Well let’s hope that whatever pollster USA Today ends up partnering with in upcoming elections, the newspaper has at least learned some key lessons from 2012. It doesn’t look like Gallup has learned any.

I wrote a number of posts critical of Gallup both before and after the general election in November. In mid-October, reading the work of Nate Silver and others, I even asked: What’s up with Gallup tracking poll giving Romney a big lead?

The serious problems with Gallup’s application of its likely voter model seemed pretty obvious to me in real time — so they must have seemed obvious to many others. The problems should have seemed obvious to USA Today too, but the paper reported on individual Gallup polls as if they were gospel — and in the process ignored dozens of state-specific polls that gave a much clearer picture of the complexion of the race.

How bad did USA Today end up looking?

Check out the lengthy piece on October 15, 2012 — three weeks before the election: Swing States poll: Women push Romney into lead.

From that breathless article:

Mitt Romney leads President Obama by four percentage points among likely voters in the nation’s top battlegrounds, a USA TODAY/Gallup Poll finds, and he has growing enthusiasm among women to thank.

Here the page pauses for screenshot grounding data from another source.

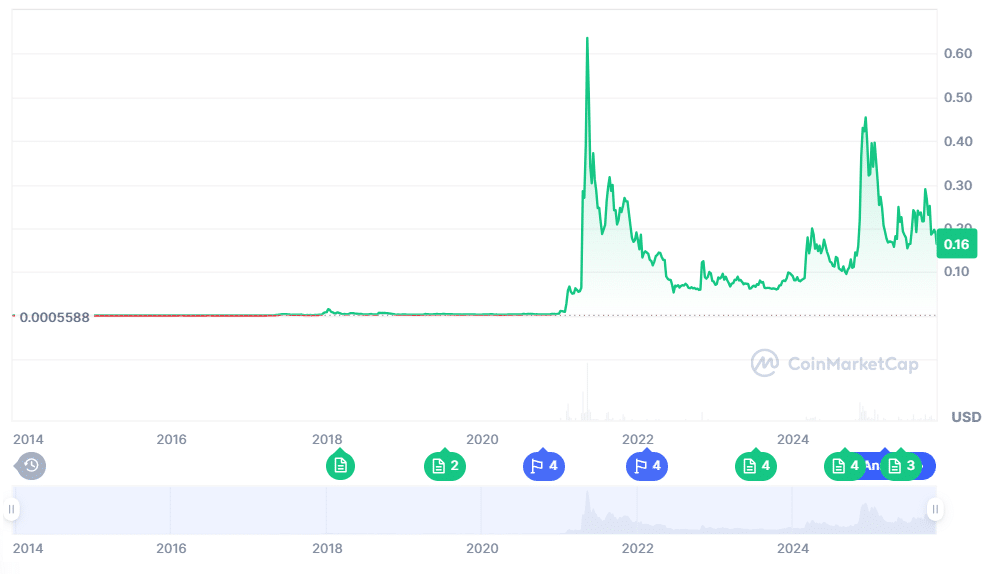Click the 0.60 label on the price axis
The width and height of the screenshot is (999, 574).
[958, 53]
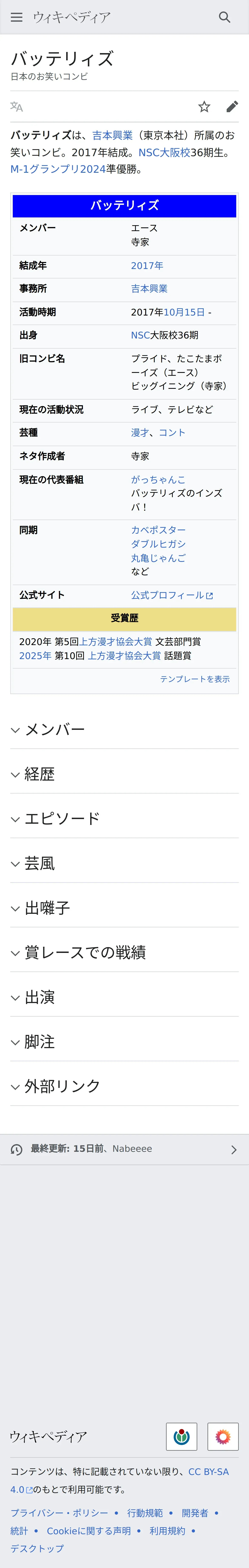
Task: Expand the 外部リンク section
Action: tap(62, 1086)
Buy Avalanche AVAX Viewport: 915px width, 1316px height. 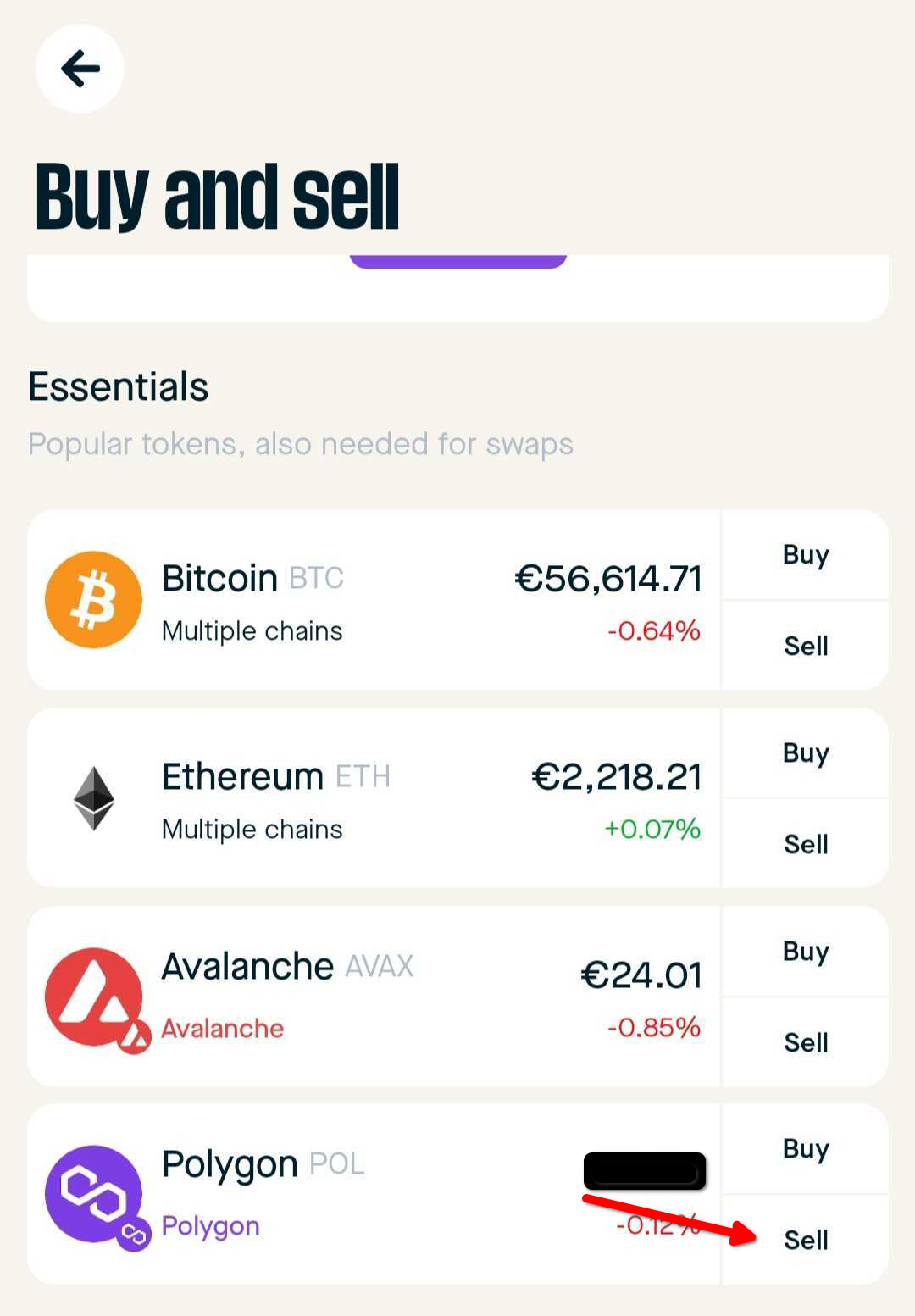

As the presidential campaign heads into its final weeks, the survey of voters in 12 crucial swing states finds female voters much more engaged in the election and increasingly concerned about the deficit and debt issues that favor Romney. The Republican nominee has pulled within one point of the president among women who are likely voters, 48%-49%, and leads by 8 points among men.

Ha.

Ironically, if Gallup had just headlined its poll of registered voters — a 2 point edge for Obama in both the swing states and nationwide — they would have ended up looking pretty good.

Consider those 12 “swing” states: Colo., Fla., Iowa, Mich., Nev., N.H., N.M., N.C., Ohio, Pa., Va. and Wis.

Three weeks after that poll, Romney won North Carolina by almost exactly 2 points. But he lost all other 11 states. Obama won 8 of those 11 states by 5 points or more, including Michigan with a 9.5 point margin.

In all, Obama ended up winning those 12 states by 4.09 percent, slightly better than his 3.85 percent win nationwide.

By the way, for a great spreadsheet of the final popular vote tallies, check out this spreadsheet by David Wasserman of the Cook Political Report.

There are some obvious lessons here for reporters.

As Nate Silver might say, every poll has the potential to tell you something, but it’s easy to overplay the importance of any single poll.

Obama332Romney206-e1352563488295A poll of 1,023 registered voters across 12 different states — like the one referenced in this piece — is especially problematic because it necessarily means very small samples in some of those states. Indeed, Gallup’s margin of error for the swing state poll reported on so definitively — legible in the fine print — was +/- 4 to 6 points.

It’s simply irresponsible journalism to report so heavily on a single poll when there are dozens of others being done each week.

It’s even more irresponsible when the poll in question so obviously contradicts state level polling with much larger sample sizes in each individual state.

And it’s still more irresponsible to report so heavily on a single poll when numbers crunchers like Nate Silver at FiveThirtyEight and Sam Wang of the Princeton Election Consortium are arriving at such wildly different conclusions based on all the numbers in the public record.

I don’t read USA Today enough to know if they published any sort of mea culpa for this type of coverage, but it’s worth noting that the Washington Post, The New York Times, and other major outlets similarly gave heavy coverage to polls they had commissioned.

Gallup responded to its big miss by missing the point — see Sam Wang here or my response here.

Let’s hope USA Today and other news outlets that commission polls are more measured in their reporting in 2014, 2016, and beyond.